Petitioner’s exacerbation centers on the supposed incredibility of the testimonies of the witnesses for
the proponent of the will, their alleged evasions, inconsistencies and contradictions. But in the case
at bar, the three instrumental witnesses who constitute the best evidence of the will-making have
testified in favor of the probate of the will. So has the lawyer who prepared it, one learned in the law
and long in the practice thereof, who thereafter notarized it. All of them are disinterested witnesses
who stand to receive no benefit from the testament.
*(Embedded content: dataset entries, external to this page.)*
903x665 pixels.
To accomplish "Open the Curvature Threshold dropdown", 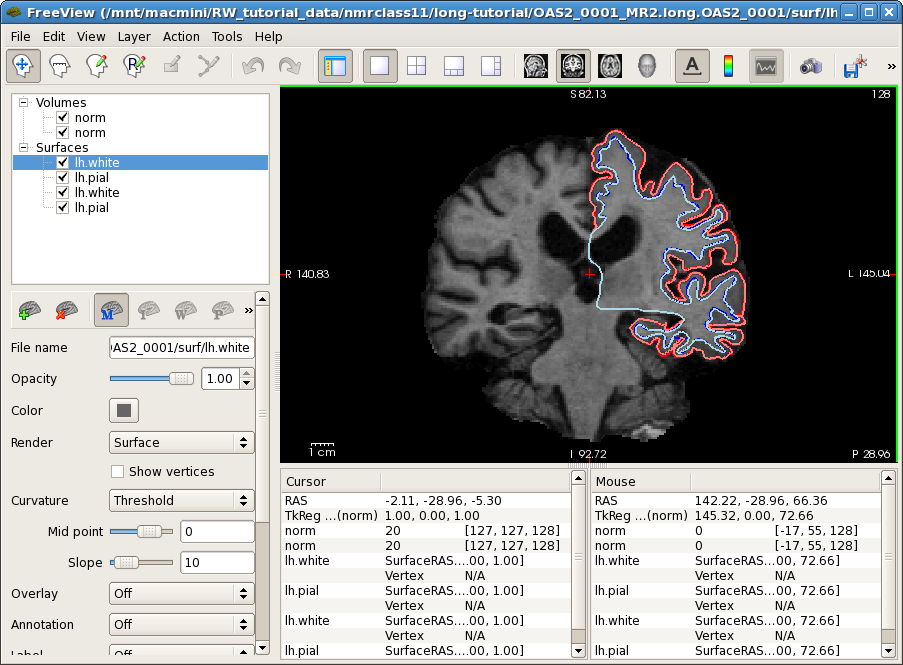I will [x=181, y=500].
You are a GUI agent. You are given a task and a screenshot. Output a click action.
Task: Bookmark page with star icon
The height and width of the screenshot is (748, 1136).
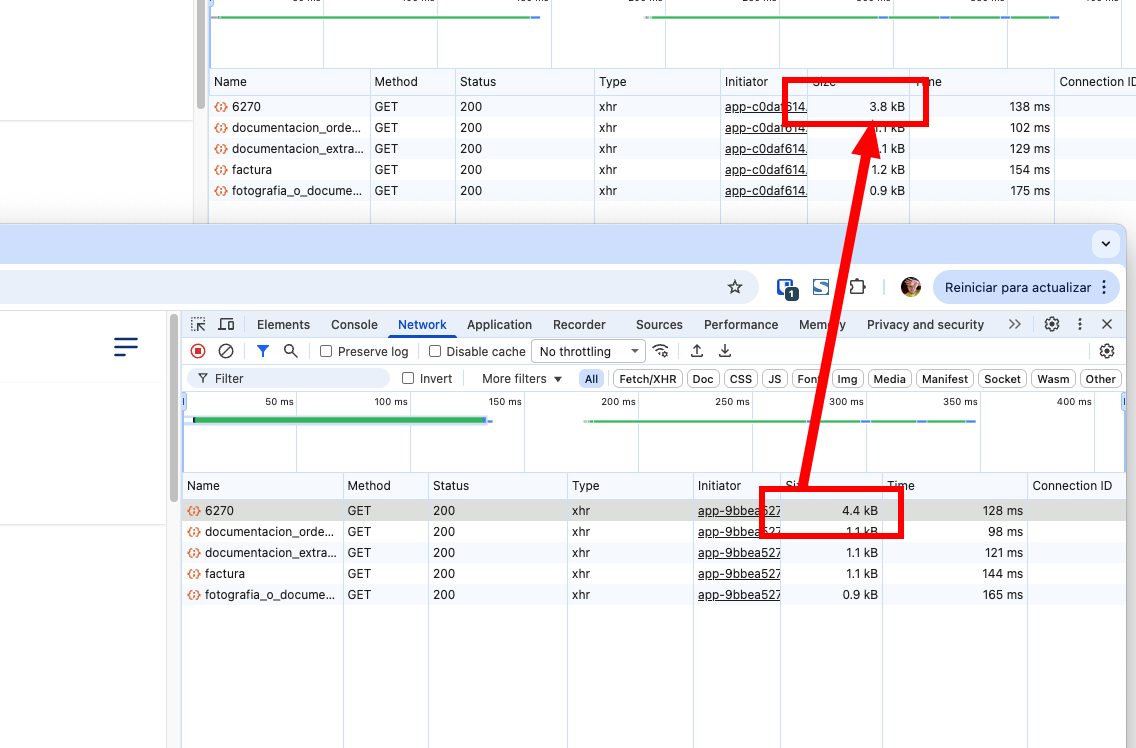735,287
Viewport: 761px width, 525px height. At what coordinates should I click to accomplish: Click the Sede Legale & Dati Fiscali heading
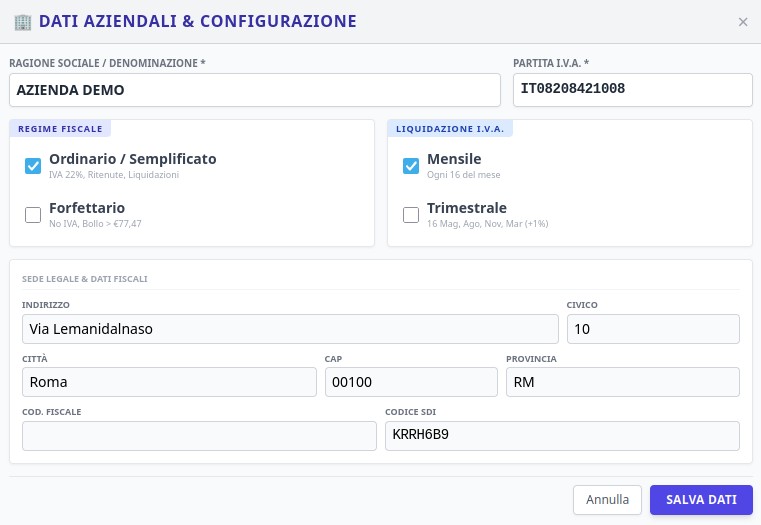[85, 279]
The signatures of the witnesses and the
testatrix have been identified on the will and there is no claim whatsoever and by anyone, much less
the petitioner, that they were not genuine. In the last and final analysis, the herein conflict is factual
and we go back to the rule that the Supreme Court cannot review and revise the findings of facts of
the respondent Court of Appeals.

WHEREFORE, IN VIEW OF THE FOREGOING, the judgment appealed from is hereby AFFIRMED, with
costs against the petitioner.

SO ORDERED.

Teehankee, Makasiar, De Castro and Herrera, JJ., concur.

Endnotes:

1. Penned by then Acting Presiding Justice Juan P. Enriquez, concurred in by Associate Justices Mateo
Canonoy and Ramon C. Fernandez.

2. Annex "B", Petition; Rollo, Vol. I, pp. 81-101.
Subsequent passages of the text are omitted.